RECORDED DATA:
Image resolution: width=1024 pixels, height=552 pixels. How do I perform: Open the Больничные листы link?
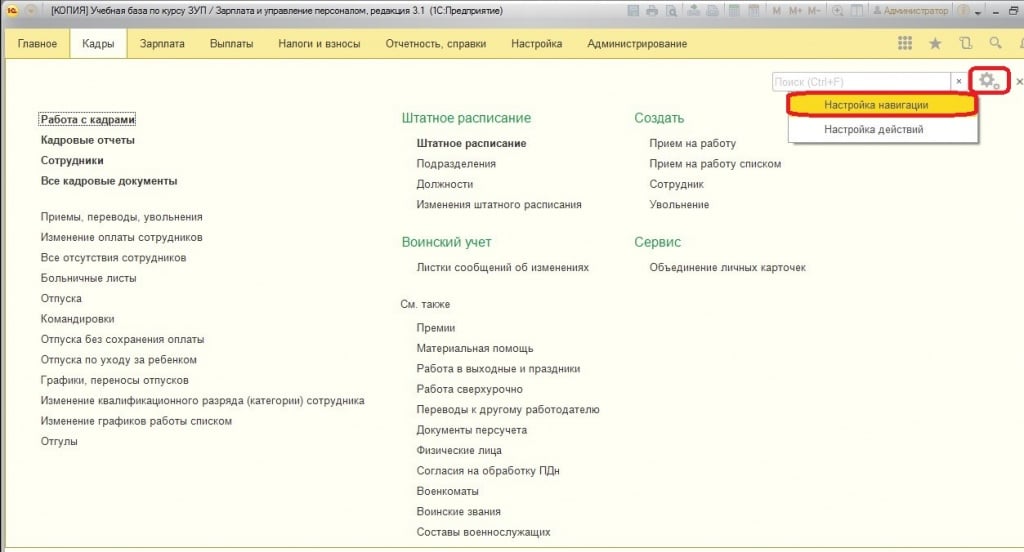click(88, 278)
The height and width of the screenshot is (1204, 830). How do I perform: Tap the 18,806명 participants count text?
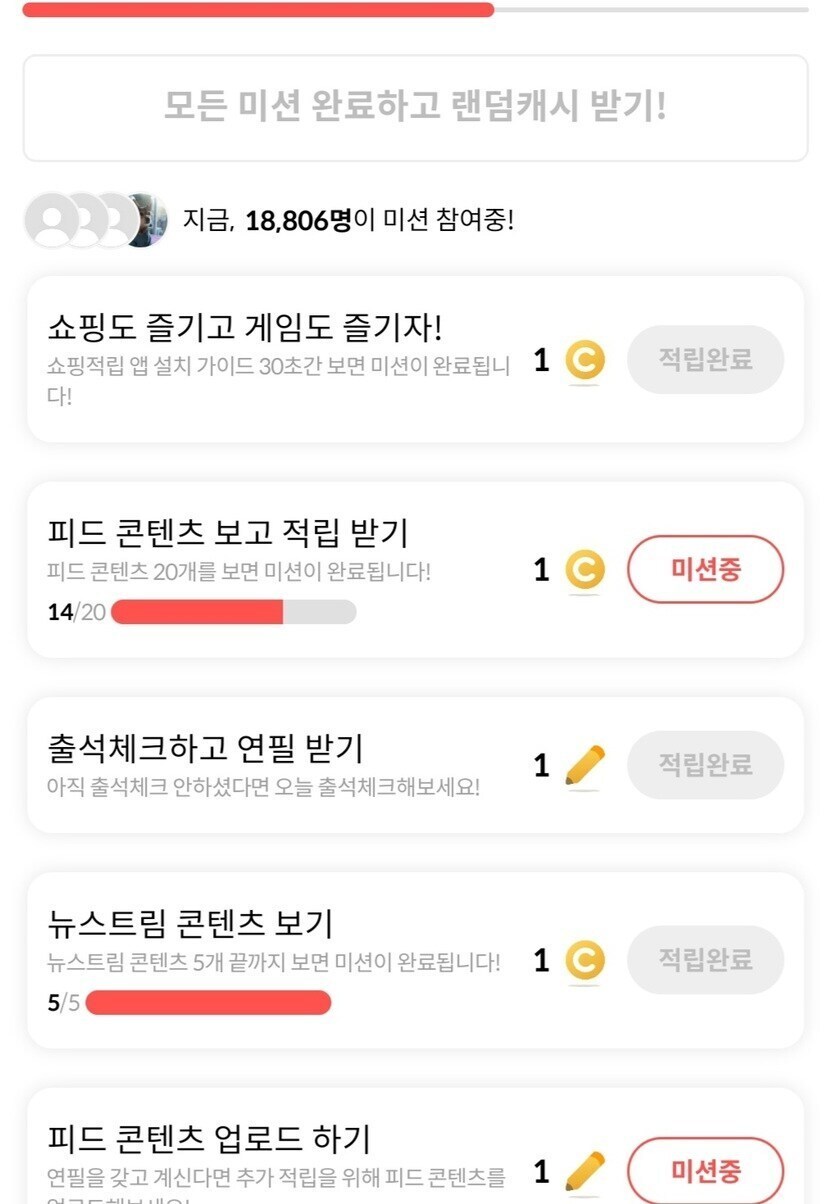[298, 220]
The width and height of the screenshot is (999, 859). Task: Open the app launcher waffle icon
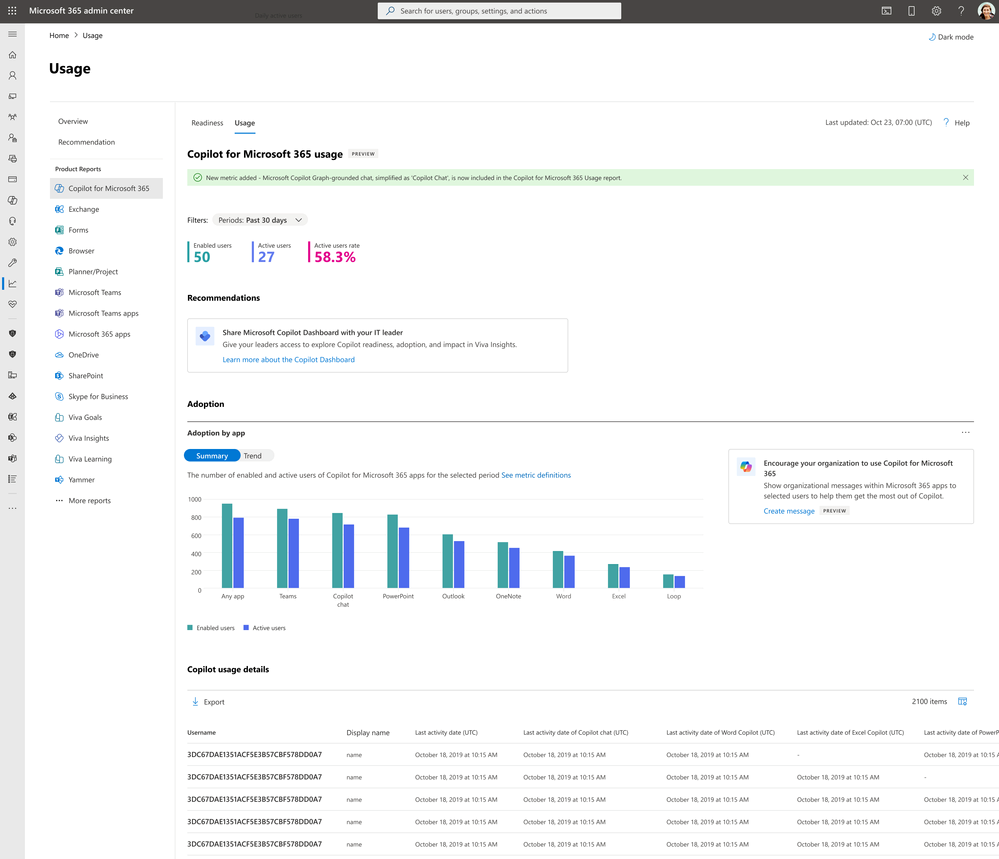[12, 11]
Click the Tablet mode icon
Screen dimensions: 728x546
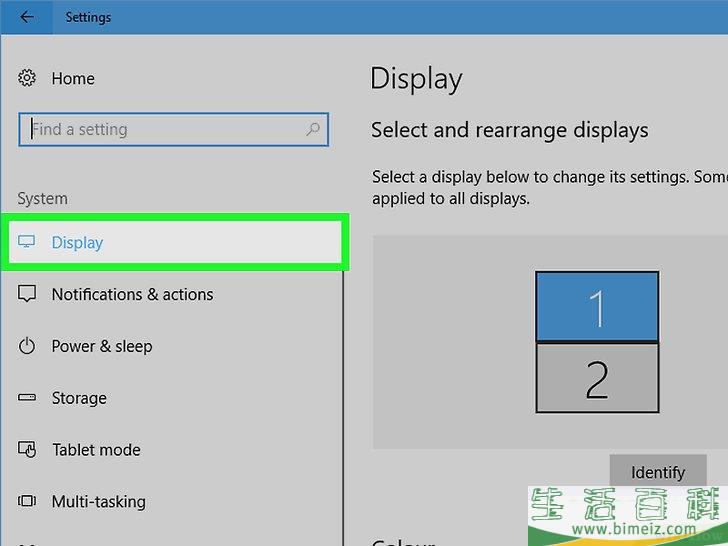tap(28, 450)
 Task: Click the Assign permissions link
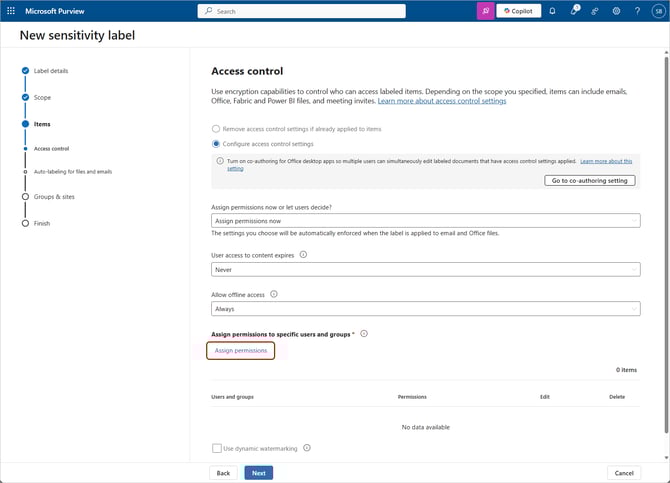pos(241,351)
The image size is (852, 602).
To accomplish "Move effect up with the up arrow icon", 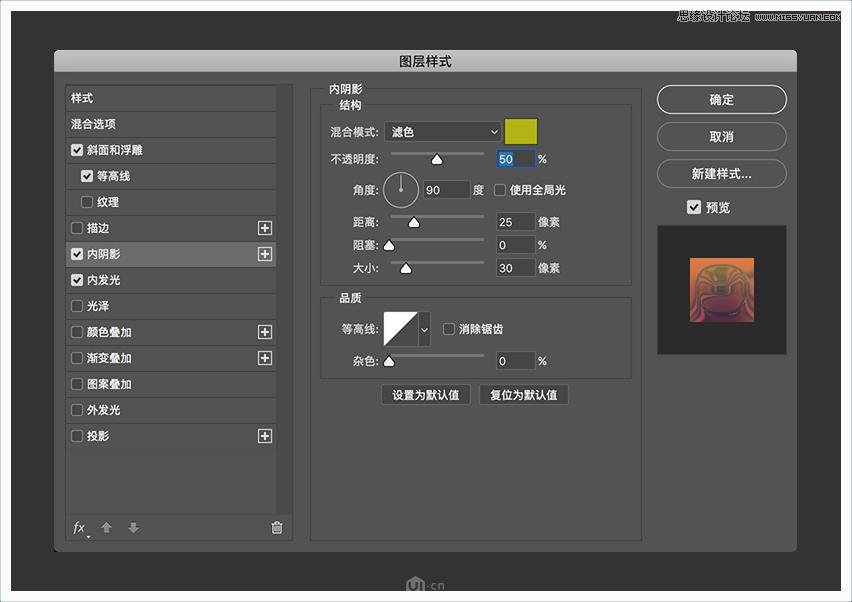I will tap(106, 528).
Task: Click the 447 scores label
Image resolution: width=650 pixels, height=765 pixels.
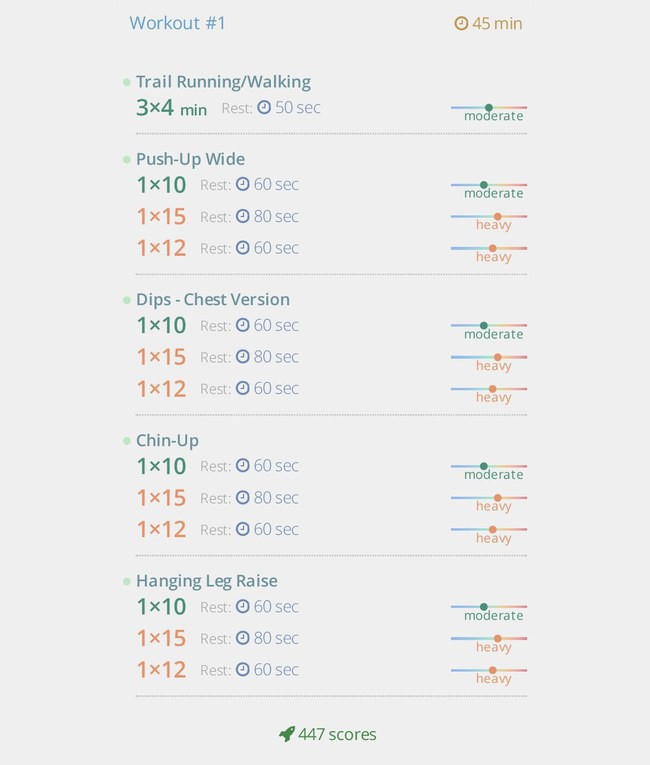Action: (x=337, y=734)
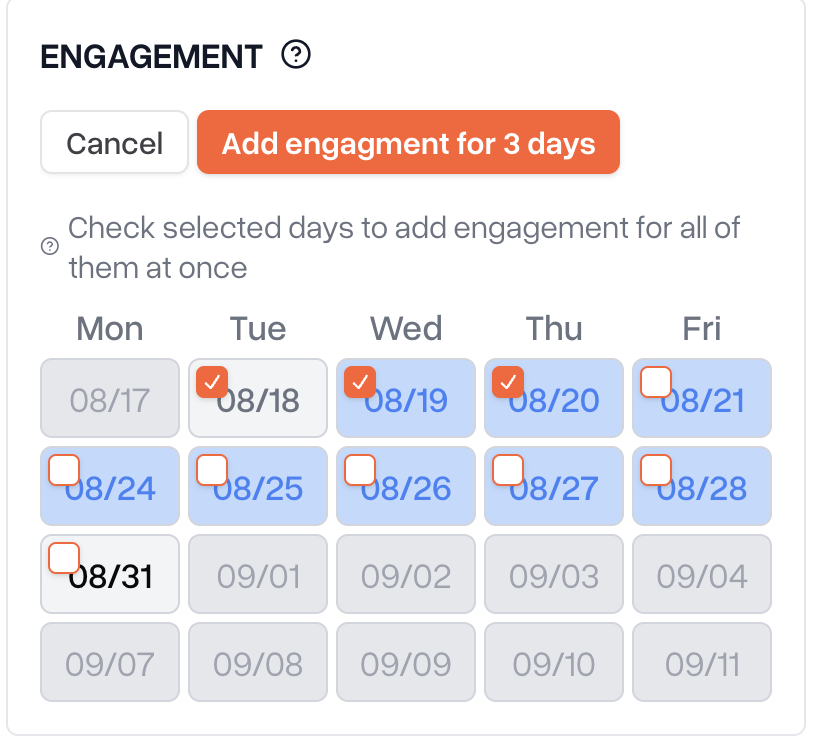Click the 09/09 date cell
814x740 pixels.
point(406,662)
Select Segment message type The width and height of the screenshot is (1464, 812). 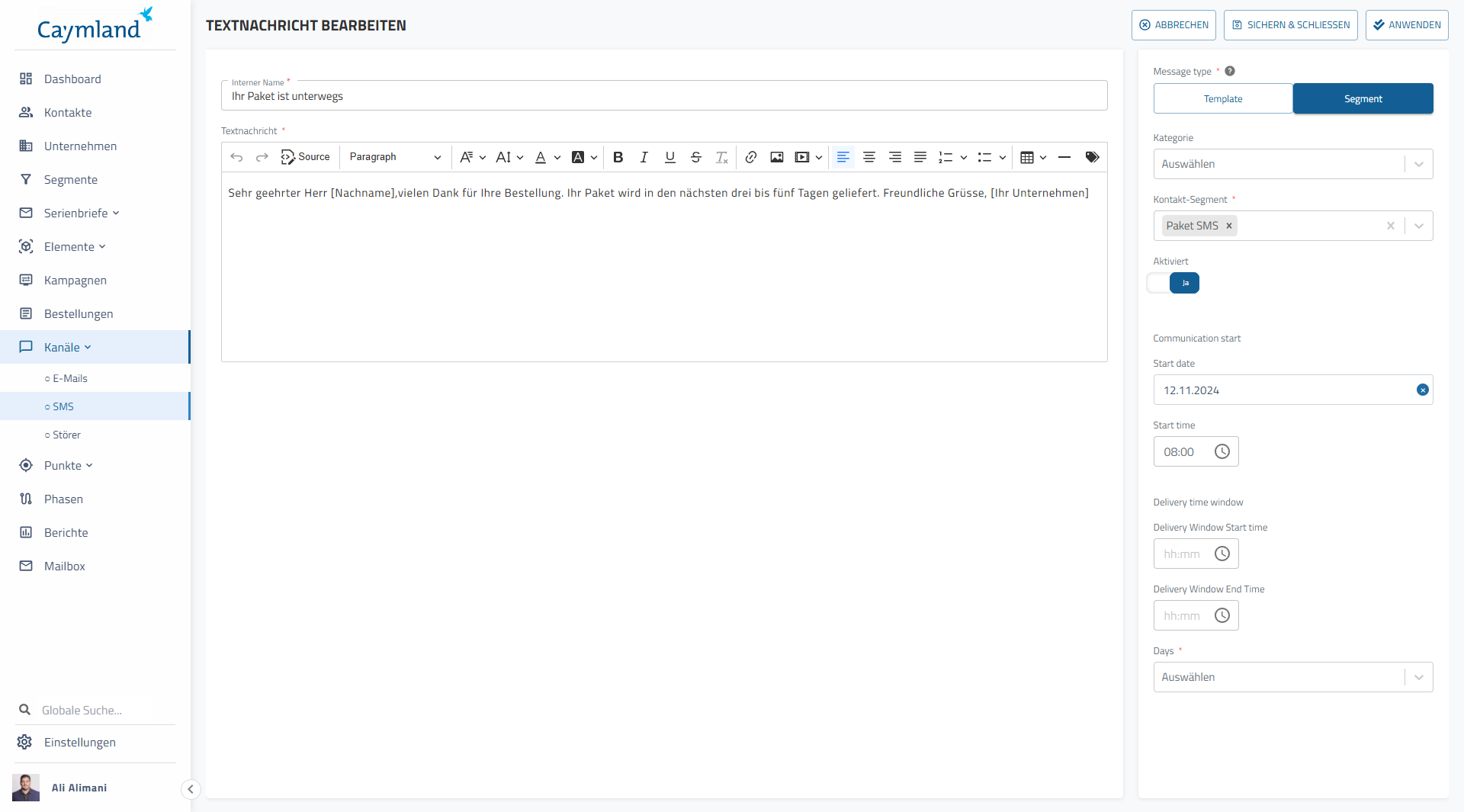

WHAT YOU WILL DO: Restate each line from the start of the listing through the line bearing "Click the Tablet mode icon" word for word. Drop the pictures.

RESULT BELOW:
Image resolution: width=1024 pixels, height=552 pixels. How do I perform: Open the Больничные листы link?
click(88, 278)
The height and width of the screenshot is (1204, 830). How do I perform: Tap the 18,806명 participants count text?
[298, 220]
The width and height of the screenshot is (999, 859). Task: Open the app launcher waffle icon
[12, 11]
Click the Tablet mode icon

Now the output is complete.